In an interview with Film Freak Central, Rian Johnson explained his own relationship to nostalgia, which he feels is a huge part of his work and is often the starting place, but something he has to be careful to not just retread old ground:
“Nostalgia can’t be the end of it, right? It’s an interesting place to start, but it’s by definition emotional. The challenge has to be, What can I do to it? How do I sort of shake the audience a bit, not to just provoke but with the intent of getting back to the initial pleasure that the genre tried to offer, as opposed to the kind of pleasure you derive from memories of an old-time artifact? Because all that stuff is still there. You can go back and, you know, and watch ‘Death on the Nile’ and ‘Evil Under the Sun.'”

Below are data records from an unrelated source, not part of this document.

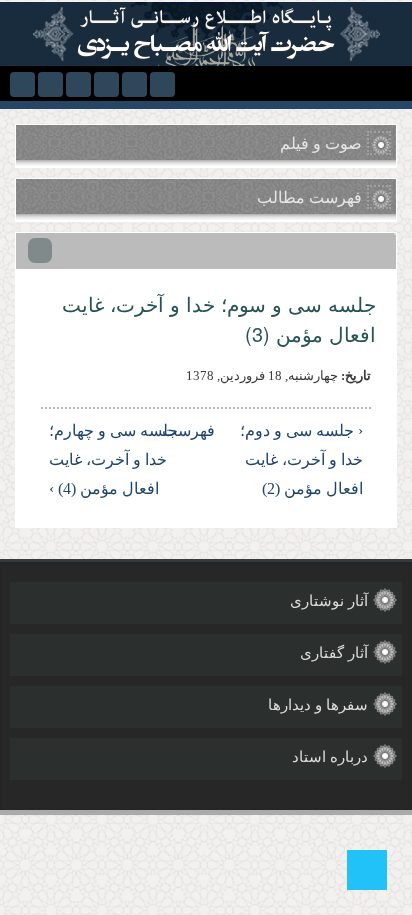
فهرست (209, 430)
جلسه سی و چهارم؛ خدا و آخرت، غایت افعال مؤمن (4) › (113, 459)
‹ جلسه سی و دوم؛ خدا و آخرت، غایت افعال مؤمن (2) (301, 459)
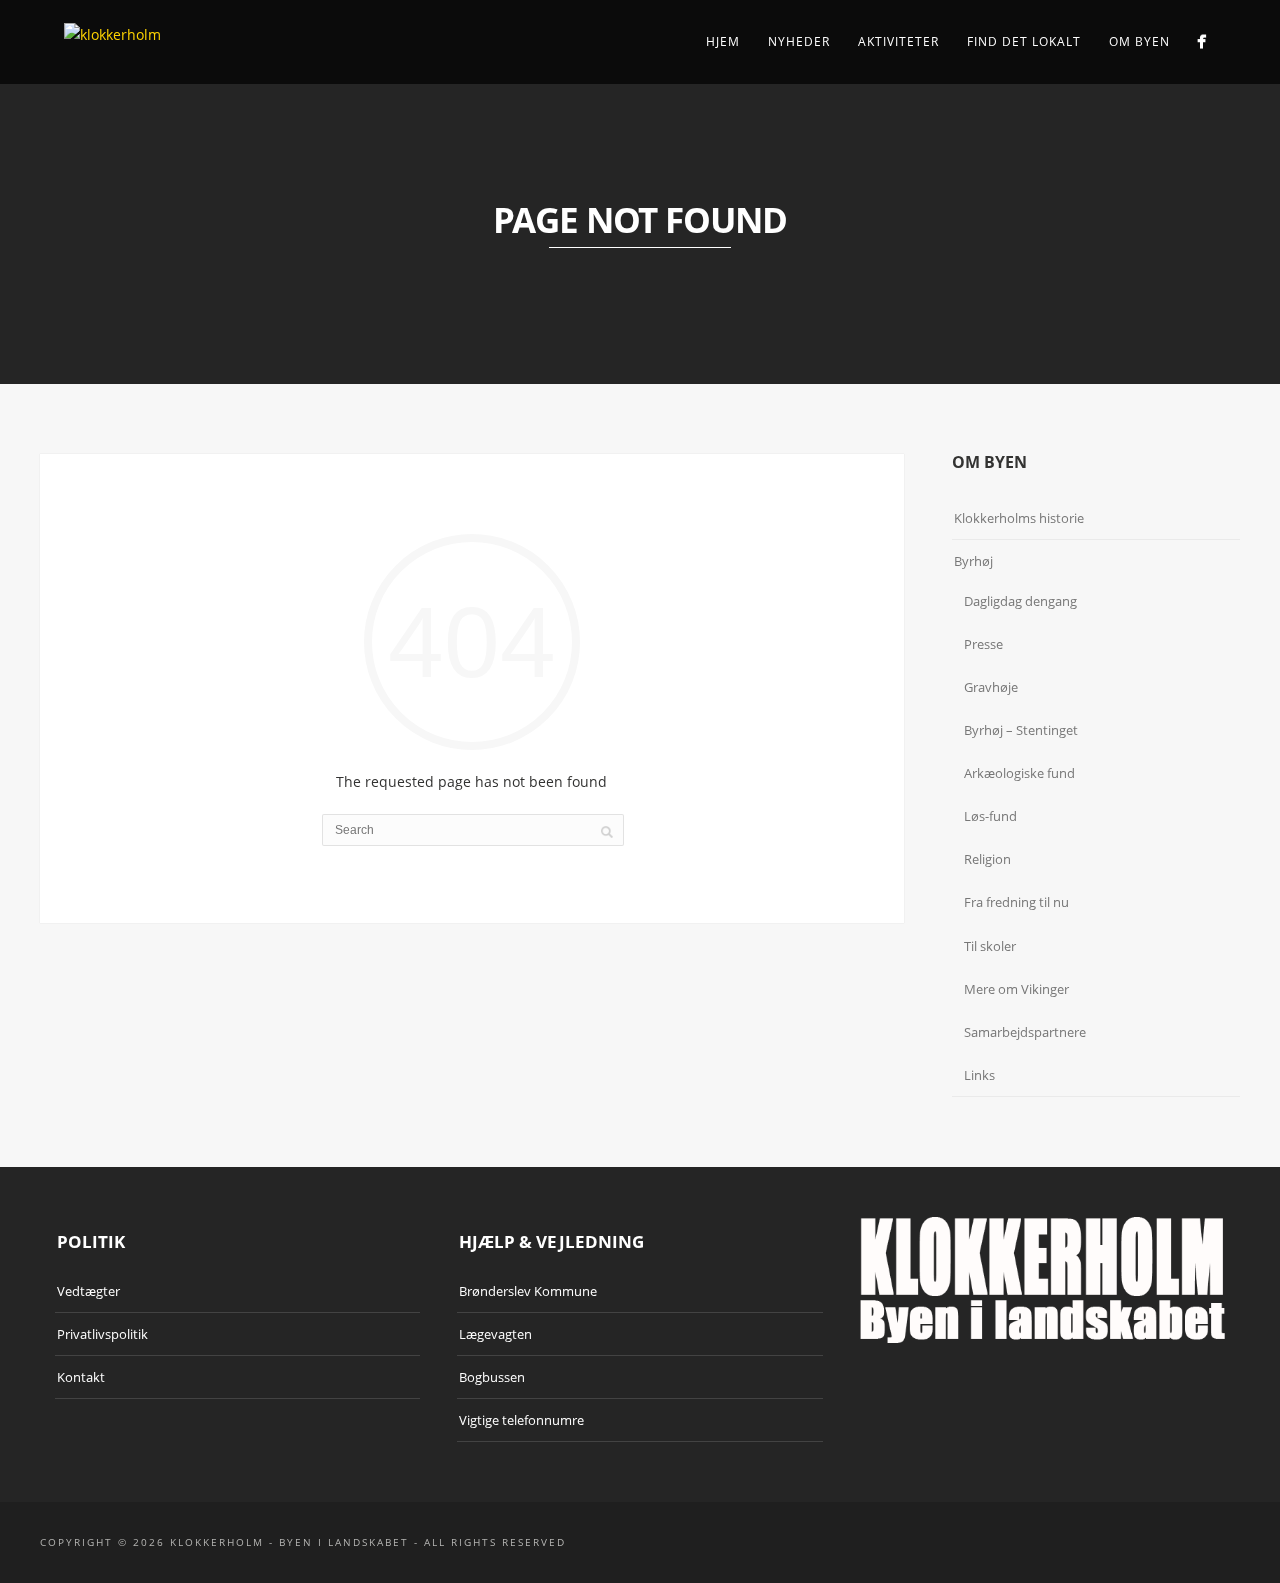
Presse (983, 644)
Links (979, 1075)
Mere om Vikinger (1016, 989)
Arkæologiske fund (1019, 773)
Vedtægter (88, 1291)
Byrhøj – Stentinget (1021, 730)
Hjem (723, 41)
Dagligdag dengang (1020, 601)
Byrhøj (973, 561)
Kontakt (81, 1377)
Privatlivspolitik (102, 1334)
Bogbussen (492, 1377)
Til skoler (990, 946)
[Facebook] (1201, 41)
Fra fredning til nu (1016, 902)
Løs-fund (990, 816)
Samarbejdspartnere (1025, 1032)
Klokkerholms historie (1019, 518)
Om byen (1139, 41)
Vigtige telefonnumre (521, 1420)
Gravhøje (991, 687)
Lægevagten (495, 1334)
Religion (987, 859)
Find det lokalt (1024, 41)
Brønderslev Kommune (528, 1291)
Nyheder (799, 41)
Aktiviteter (898, 41)
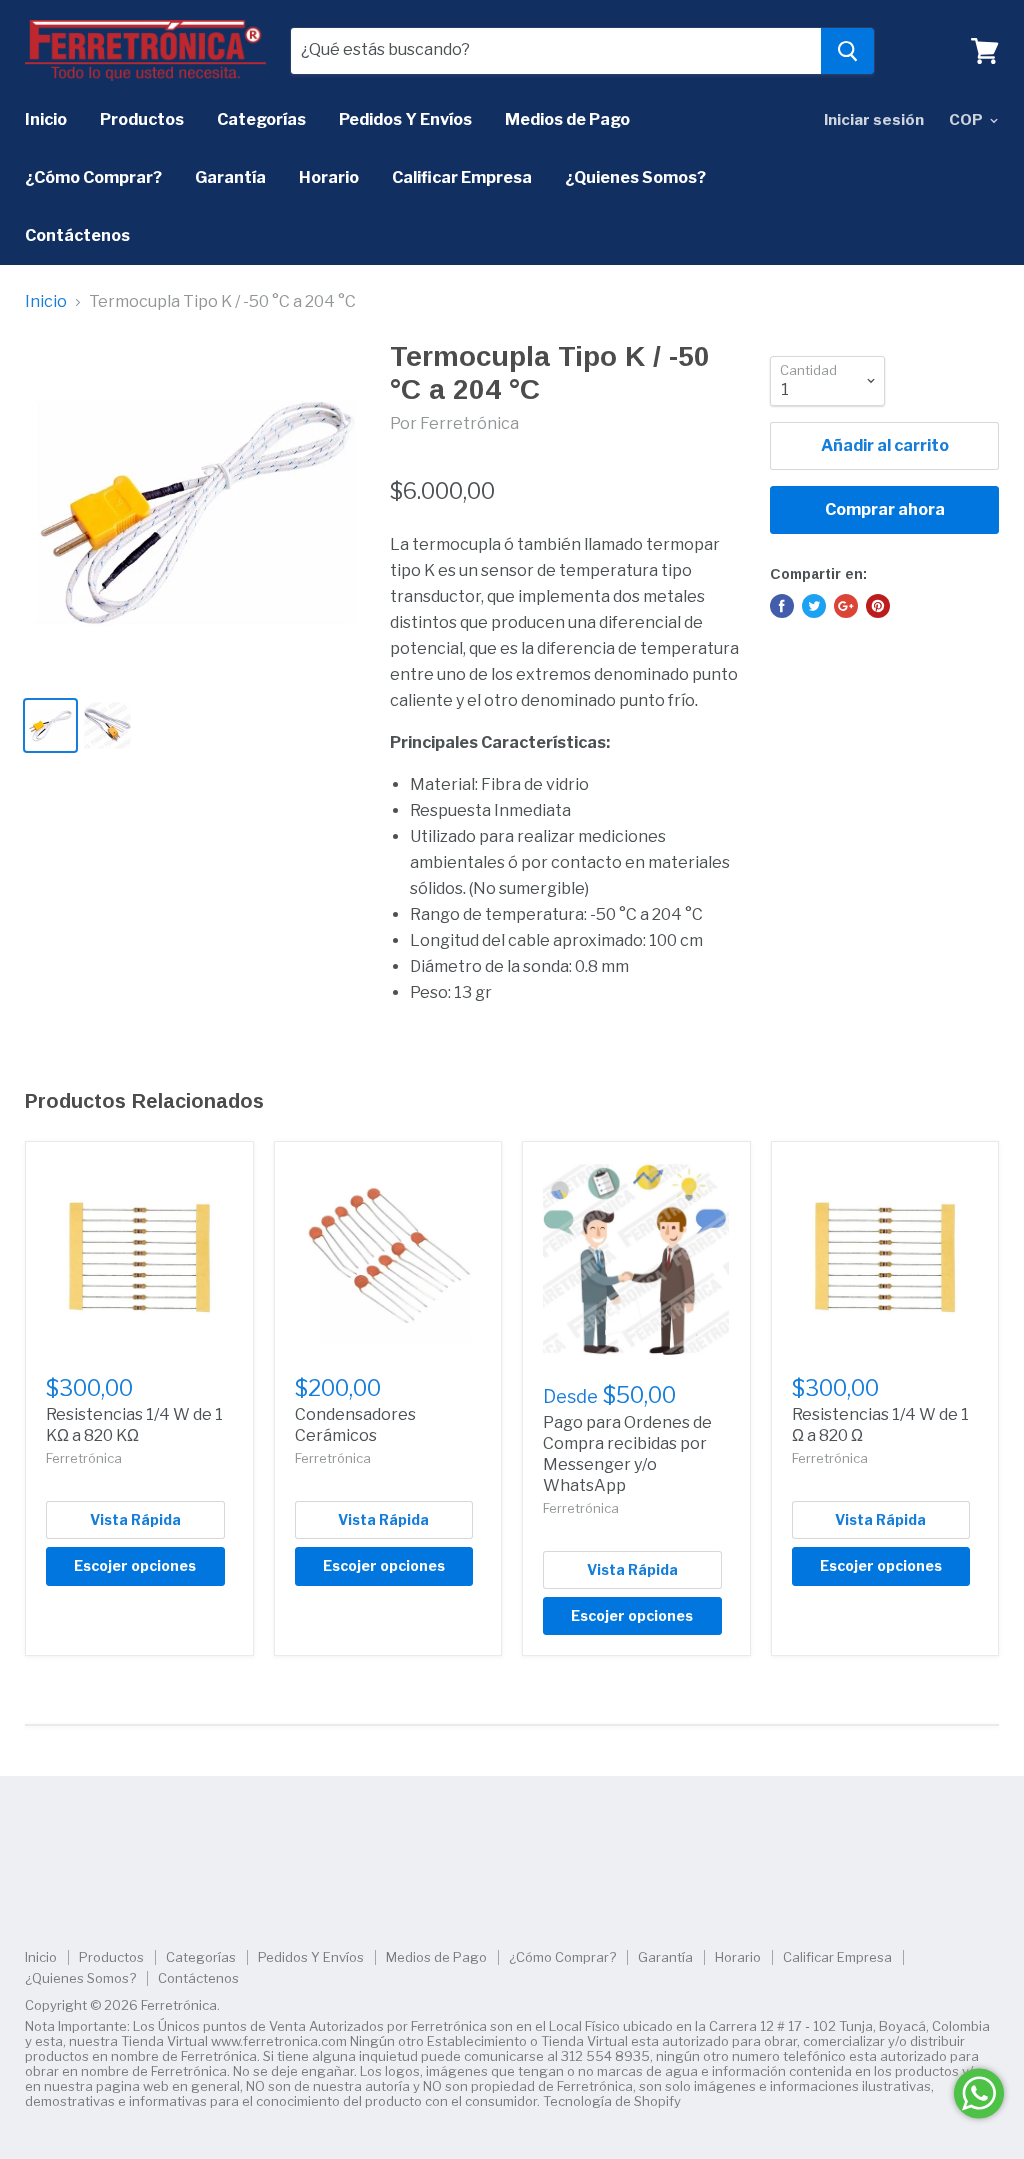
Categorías (261, 119)
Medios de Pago (567, 119)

Each of his films has an emotional connection to works that he loves, from Agatha Christie mysteries and “Columbo” to “Star Wars,” but he tried to take that love and do something interesting with it in each film. In “Glass Onion” and “Knives Out,” that translates as a love for murder mysteries that focused on the rich and powerful, stories that served as escapist wish fulfillment. Who doesn’t want to watch a cluster of filthy rich, beautiful jerks try to murder one another in a beautiful location? Instead of simply leaving it at that, Johnson used his wealthy characters to poke fun at the contemporary rich, with “Knives Out” serving as the world’s most awkward rich family dinner ever and “Glass Onion” working like an extended roast of the world’s richest and most powerful idiots, a different kind of wish fulfillment entirely.